To see the presence of God in all beings, or the same spark of life in all, as would those reluctant to posit a God, also fosters love, compassion and harmony towards fellow beings and our world.

Path of Higher Knowledge – Jnana Yoga

The path of intellect or knowledge is Jnana Yoga.

Ignorance of truth is the root of all suffering. Ignorance is to view yourself, your experiences and the world as-it-appears-to-exist. Hence, the intellectual method to alleviate suffering is to investigate our world-view and change our perspective by discerning the truth.

Its chief tool is critical enquiry. This practice is suitable only to those who are willing to spend their intellect discovering what lies behind our apparent life experiences.

Path of Mindful Awareness – Raja Yoga

The path of awareness is Raja Yoga. Our life experiences cause suffering because our awareness is limited by our perceptions, which in turn are shaped by our close identification with our body-mind-sense apparatus as self.

The core practice of Raja Yoga is to witness your experience, and thus create a gap between you and your experience of suffering.

Popular Raja Yoga methods such as mindfulness and meditation create greater wellbeing by helping us take a step back from our stressful experiences, and to discover the peace beneath the tumult of our mind.

Path of Selfless Work – Karma Yoga

The path of action is Karma Yoga, the working man’s path to wellbeing. You don’t have to pray, meditate or contemplate; but simply work in the right spirit!

Suffering is caused by our personal attachment to the success or failure of our efforts. Thus, the primary practice of Karma Yoga is to work in a spirit of selfless service to others or to God.

This way, those who work selflessly, with fewer personal motives, can hope for greater wellbeing as their personal trials and failures no longer dishearten them.

Choose your Practice

It is important to adopt wellbeing practices which are suitable to your personality and situation - not everyone is able to watch their thoughts or have faith in a benevolent god.

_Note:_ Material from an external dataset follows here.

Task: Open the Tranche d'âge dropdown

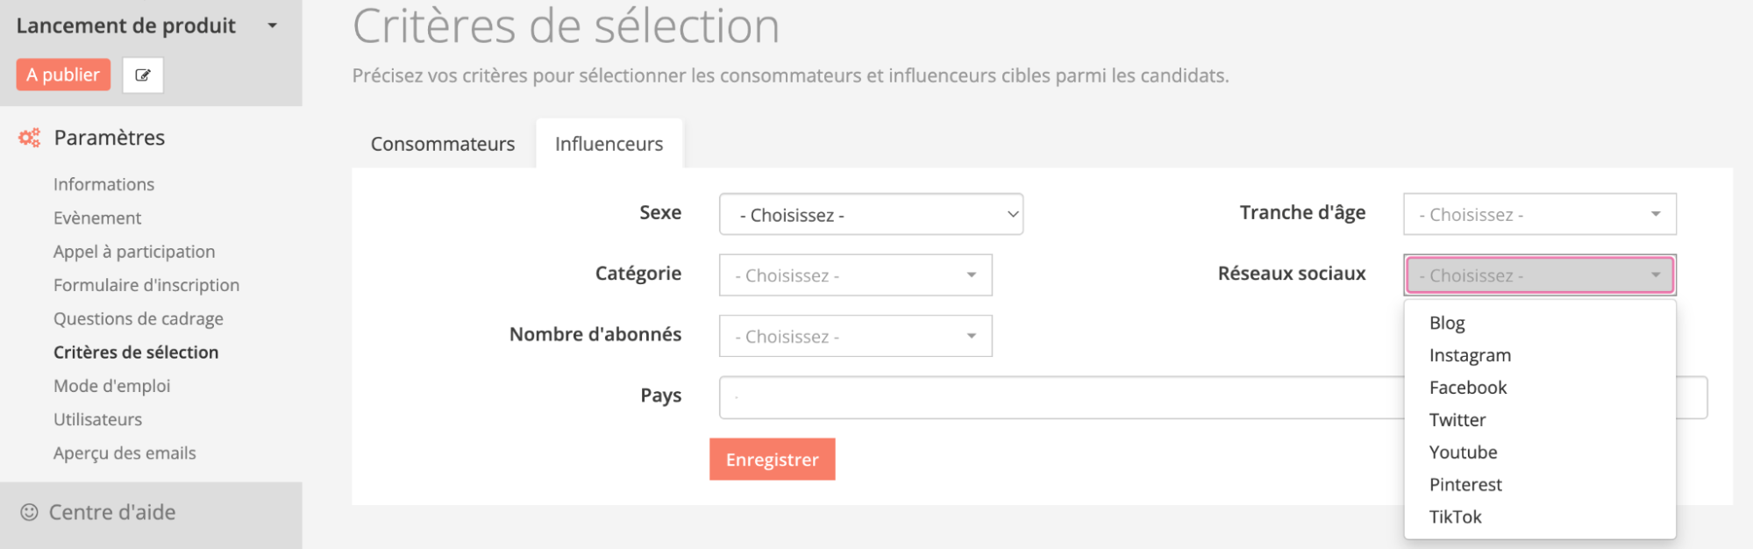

These practices are not exclusive to each other either.  Personally speaking, I have employed all four practices at some point in life to maintain my sense of wellbeing while dealing with my own catastrophes. I have prayed, contemplated, meditated and tried to work without expectation of personal reward. All paths led to greater harmony with myself and my world.

Going beyond Ego

All things considered, each route to greater wellbeing is a route to greater expansion of our heart, mind, attention and action. Each path takes us beyond our ordinary egoistic lifestyle, to a way of living, which recognizes and honors the oneness and interdependence of all. Nothing less will ensure lasting wellbeing for an individual.